What is “Smart” Time Tracking?
I mentioned that workers are already using their smart phones (and other mobile devices) to submit timesheets and expenses. Smart technology makes it easy for field services employees to track their time everywhere they work. Time tracking technology, however, is going beyond that use case and becoming even more intelligent.
Through machine learning/artificial intelligence and connectivity, time tracking is making the seemingly mundane (yet time-consuming) act of filling out and/or processing a timesheet quicker and easier. There are several ways time tracking is becoming smarter:
Connections between applications: Most time tracking solutions have various integrations with different applications to help automate certain processes – which means less manual work, less time, and less error. For instance, your timesheet could sync with Exchange to pull your calendar entries and tasks directly into your timesheet. For someone who needs to process timesheets for payroll or billing, an integration with the accounting platform will make that process quicker and easier, as well as result in more accurate time data.

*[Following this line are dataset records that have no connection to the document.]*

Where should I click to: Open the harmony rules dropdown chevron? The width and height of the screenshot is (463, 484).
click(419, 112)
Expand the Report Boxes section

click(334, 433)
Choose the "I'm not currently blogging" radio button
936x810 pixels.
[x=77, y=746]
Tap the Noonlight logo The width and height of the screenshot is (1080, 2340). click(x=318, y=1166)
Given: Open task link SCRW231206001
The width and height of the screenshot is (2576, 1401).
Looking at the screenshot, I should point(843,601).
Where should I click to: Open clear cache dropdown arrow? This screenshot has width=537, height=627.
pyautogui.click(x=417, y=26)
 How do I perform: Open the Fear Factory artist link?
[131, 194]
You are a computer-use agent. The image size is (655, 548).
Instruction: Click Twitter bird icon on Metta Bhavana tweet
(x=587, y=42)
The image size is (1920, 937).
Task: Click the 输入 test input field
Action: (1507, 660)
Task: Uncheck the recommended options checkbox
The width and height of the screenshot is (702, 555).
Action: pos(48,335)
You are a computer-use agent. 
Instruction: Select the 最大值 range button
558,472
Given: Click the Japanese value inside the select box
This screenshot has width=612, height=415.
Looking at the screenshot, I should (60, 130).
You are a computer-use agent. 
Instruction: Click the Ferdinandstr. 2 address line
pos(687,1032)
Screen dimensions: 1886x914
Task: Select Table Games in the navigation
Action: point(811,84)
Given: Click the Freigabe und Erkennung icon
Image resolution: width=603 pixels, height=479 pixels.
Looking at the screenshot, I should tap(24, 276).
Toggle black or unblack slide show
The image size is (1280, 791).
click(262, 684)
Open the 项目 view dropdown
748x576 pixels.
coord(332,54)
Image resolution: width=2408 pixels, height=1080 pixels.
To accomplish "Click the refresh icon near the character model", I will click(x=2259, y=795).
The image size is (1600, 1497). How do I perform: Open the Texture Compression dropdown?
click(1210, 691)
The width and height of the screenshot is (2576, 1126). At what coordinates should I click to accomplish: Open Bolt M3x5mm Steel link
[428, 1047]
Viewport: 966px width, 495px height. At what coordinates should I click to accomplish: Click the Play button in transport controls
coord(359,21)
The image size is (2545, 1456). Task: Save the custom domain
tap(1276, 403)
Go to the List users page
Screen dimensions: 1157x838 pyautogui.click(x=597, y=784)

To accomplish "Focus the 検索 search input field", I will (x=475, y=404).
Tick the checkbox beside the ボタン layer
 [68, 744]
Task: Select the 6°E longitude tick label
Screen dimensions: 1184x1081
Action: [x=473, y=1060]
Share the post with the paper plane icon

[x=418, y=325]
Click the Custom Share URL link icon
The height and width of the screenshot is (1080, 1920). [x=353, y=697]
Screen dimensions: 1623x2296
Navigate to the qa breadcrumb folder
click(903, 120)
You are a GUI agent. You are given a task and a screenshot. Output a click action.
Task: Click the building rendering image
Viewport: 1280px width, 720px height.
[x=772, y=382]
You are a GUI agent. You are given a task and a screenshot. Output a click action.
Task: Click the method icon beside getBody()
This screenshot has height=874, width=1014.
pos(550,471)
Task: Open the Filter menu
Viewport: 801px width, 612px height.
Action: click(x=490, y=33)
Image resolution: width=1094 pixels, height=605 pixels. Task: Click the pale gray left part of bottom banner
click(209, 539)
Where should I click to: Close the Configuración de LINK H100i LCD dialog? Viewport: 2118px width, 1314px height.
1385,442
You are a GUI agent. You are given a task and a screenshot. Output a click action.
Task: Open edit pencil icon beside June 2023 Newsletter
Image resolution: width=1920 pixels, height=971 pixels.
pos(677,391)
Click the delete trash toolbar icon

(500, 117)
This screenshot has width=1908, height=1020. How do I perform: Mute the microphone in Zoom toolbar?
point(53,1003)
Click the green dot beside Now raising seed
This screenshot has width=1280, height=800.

Task automation: In addition to these examples of automated processes, many time tracking solutions have features that automatically capture time in different ways. For instance, some time tracking applications will monitor time spent online and automatically log it against certain tasks or projects. RFID proximity can even be used to automatically clock an employee in and out when they arrive at or leave work.
Machine learning algorithms: Machine learning is the concept of systems “learning” over time and inherently using that data to help you in different ways. When applied to time tracking, we can use the aforementioned example of your timesheet syncing with your calendar and suggesting entries for your timesheet. As your time tracking system learns from how you correct and categorize those suggestions, they’ll become more and more accurate – which will save you more and more time.
GPS/Location tracking: For employees who work in the field (either at various job sites, or in the transportation industry), location tracking technology can zero in on your location to track time on a particular client, or track mileage and time spent on the road.
Time tracking technology is developing by leaps and bounds to make what used to be a completely manual, tedious process into an almost fully automated one. As more companies realize the crucial role IoT plays in their business operations, they’ll begin to adopt more smart technologies and see the cost benefits of using them to the fullest extent possible for their needs.